“Nella storia della filosofia politica esiste una grande filosofia della guerra, ma non esiste una grande filosofia della pace[1]”
Brano tratto da “La Maledizione della violenza – Se vogliamo la pace dobbiamo osteggiare le condizioni che la impediscono”, di Giuseppe Spedicato, Youcanprint, 2002
Osservando il nostro mondo non possiamo non renderci conto che si va verso una società che sta lasciando l’uomo senza punti di riferimento, sia laici che religiosi e quindi privo di identità sociale. Una società dove l’uomo deve odiare la cultura, deve trasformare le proprie radici culturali in folklore da utilizzare per attrarre turisti, deve pensare che la sua vita non abbia un fine nobile. In buona sostanza si va verso una società dove l’uomo lavora per la propria distruzione.
Nel mondo arabo-islamico si va verso un popolo educato a sacrificare la vita per difendere un presunto dogma religioso, ma poco disponibile a lottare a favore dell’essere umano sofferente anche se islamico. Anche in questa parte di mondo vi è l’incoraggiamento a odiare la cultura e le proprie tradizioni culturali, per sostituirle con i principi consumistici del mondo capitalistico o con principi dottrinali fondamentalisti. Quindi anche in questo caso vi è il tentativo di cancellare l’identità sociale di un popolo per sostituirla con una mediocre e per di più di importazione.

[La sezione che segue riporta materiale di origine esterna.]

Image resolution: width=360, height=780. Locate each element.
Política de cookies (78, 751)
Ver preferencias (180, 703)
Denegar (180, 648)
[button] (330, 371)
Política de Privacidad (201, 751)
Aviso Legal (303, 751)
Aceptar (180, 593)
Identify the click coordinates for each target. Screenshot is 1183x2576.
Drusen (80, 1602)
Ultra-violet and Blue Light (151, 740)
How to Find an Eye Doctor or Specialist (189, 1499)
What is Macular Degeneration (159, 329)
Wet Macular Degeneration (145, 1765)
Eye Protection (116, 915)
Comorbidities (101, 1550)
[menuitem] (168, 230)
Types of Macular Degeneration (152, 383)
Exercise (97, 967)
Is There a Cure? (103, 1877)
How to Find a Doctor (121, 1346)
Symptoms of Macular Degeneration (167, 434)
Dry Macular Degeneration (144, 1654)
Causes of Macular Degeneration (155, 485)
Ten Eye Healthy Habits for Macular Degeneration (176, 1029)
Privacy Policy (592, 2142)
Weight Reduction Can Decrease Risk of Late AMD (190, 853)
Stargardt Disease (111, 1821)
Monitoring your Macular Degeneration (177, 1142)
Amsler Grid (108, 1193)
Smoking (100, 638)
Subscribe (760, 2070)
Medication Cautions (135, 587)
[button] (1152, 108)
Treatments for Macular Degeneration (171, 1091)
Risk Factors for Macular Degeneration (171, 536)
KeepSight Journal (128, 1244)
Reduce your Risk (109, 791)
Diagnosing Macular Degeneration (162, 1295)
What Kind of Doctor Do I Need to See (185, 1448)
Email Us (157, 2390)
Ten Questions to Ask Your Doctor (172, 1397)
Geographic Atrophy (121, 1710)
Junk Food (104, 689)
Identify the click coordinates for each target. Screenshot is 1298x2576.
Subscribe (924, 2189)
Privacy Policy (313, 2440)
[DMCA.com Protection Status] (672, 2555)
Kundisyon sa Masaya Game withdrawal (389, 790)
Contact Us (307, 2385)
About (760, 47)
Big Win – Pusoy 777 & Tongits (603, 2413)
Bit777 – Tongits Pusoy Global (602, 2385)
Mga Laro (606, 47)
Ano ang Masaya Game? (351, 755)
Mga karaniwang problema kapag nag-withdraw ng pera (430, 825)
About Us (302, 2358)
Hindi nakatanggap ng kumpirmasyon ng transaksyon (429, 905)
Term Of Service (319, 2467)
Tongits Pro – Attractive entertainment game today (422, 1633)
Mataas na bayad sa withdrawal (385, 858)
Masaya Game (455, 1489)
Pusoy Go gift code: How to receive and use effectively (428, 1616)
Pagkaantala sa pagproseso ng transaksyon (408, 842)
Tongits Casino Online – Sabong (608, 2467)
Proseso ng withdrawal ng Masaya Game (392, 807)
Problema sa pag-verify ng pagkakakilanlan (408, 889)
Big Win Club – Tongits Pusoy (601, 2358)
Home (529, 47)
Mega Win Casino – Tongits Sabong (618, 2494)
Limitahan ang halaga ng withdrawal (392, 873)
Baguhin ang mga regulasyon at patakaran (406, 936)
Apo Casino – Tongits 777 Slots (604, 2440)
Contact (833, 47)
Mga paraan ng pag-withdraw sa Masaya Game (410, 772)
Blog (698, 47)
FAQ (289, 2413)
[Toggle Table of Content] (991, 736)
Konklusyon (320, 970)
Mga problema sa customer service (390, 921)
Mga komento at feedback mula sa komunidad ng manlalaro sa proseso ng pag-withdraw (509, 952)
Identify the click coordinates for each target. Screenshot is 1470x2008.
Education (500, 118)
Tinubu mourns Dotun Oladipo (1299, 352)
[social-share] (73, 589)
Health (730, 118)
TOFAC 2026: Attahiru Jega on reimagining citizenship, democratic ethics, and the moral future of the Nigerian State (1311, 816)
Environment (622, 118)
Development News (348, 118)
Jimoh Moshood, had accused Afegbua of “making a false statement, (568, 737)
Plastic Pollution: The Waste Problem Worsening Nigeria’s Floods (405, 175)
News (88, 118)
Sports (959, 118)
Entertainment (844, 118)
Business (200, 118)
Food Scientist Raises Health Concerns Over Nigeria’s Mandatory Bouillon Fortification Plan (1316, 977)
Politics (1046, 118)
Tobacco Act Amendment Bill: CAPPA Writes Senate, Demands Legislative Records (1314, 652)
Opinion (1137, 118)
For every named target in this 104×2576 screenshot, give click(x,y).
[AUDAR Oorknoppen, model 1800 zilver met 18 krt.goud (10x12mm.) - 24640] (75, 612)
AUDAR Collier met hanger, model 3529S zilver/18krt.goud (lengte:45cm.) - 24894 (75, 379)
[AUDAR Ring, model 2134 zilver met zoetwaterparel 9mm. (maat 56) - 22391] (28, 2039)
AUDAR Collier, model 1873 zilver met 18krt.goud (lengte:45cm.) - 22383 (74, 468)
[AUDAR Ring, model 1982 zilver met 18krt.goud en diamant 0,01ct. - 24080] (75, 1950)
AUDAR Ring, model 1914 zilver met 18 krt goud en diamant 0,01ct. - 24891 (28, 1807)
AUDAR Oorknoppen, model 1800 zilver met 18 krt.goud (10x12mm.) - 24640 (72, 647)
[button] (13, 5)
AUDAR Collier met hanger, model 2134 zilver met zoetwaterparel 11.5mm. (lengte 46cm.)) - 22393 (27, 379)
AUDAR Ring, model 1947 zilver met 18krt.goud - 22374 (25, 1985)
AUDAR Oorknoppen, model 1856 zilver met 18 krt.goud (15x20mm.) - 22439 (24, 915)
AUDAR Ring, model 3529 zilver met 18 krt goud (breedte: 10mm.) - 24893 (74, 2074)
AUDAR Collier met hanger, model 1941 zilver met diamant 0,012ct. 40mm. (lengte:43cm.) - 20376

Nel mondo occidentale si avverte una difficoltà a sviluppare il pensiero e quindi a leggere il presente, probabilmente perché sono saltati i capisaldi sui quali poggiava ogni processo di conoscenza. Viviamo sempre di più in un mondo virtuale, meno umano. Finita l’epoca delle “grandi narrazioni” l’uomo è rimasto privo di punti di riferimento, ora regna la solitudine.
Si stanno quindi creando delle società inumane e l’uomo si sta adattando a queste società. Ciò però non può avvenire senza conseguenze. Non si tratta più dell’antichissima e utilissima capacità di adattarsi in un’altra società con lingua e cultura differente. Si tratta ora di programmare l’uomo ad accettare un cambiamento antropologico. Di un nuovo uomo che perde caratteristiche umane. L’umanità però non sembra adatta a vivere in questo mondo ed è per questo che si assiste a un consumo eccessivo di psicofarmaci, droghe di ogni tipo e bevande alcoliche. L’uomo si sta ammalando, si ammala perché non riesce a dare un senso alla propria esistenza.
In questo mondo è normale accettare discriminazioni e violenze contro le minoranze, contro i più poveri, oppure nei paesi islamici ad accettare la discriminazione religiosa e in alcuni addirittura le mutilazioni genitali femminili e la lapidazione, in tali contesti non si può formare un uomo propriamente di natura umana, ma si formerà un essere malato, squilibrato. Un essere che non sarà in grado di contribuire a promuovere la sua natura umana, né la sua personalità morale.
Pertanto si tratta anche di porsi l’obiettivo di rendere l’uomo più umano e ciò lo si può ottenere anche con modelli educativi adeguati e favorendo il dialogo vero, non virtuale, nelle comunità e fra le comunità. Sappiamo dagli antichi greci che è il dialogo che crea la polis, che significa anche renderla umana. Anna Arendt affermava: “Noi umanizziamo ciò che accade nel mondo e in noi stessi, parlandone e, in questo parlare, noi impariamo ad essere umani”.
Ovviamente quando si vive in una società dove viene imposta una brutale competizione, o in una società dove viene proposta una visione medievale della vita, dove vi è assenza di libertà, dove i giovani non hanno prospettive, la cultura del dialogo avrà grandi difficoltà ad attecchire e gli uomini che abitano queste società non diverranno umani per intero.
Facendoci aiutare da Dostoevskij possiamo aggiungere che l’uomo dotato di coscienza si deve nascondere, è un errore della natura. Questo perché a prevalere è l’uomo privo di coscienza, che non si crea scrupoli a danneggiare l’altro pur di raggiungere i suoi scopi. L’uomo privo di coscienza è l’essere più adeguato a sopravvivere.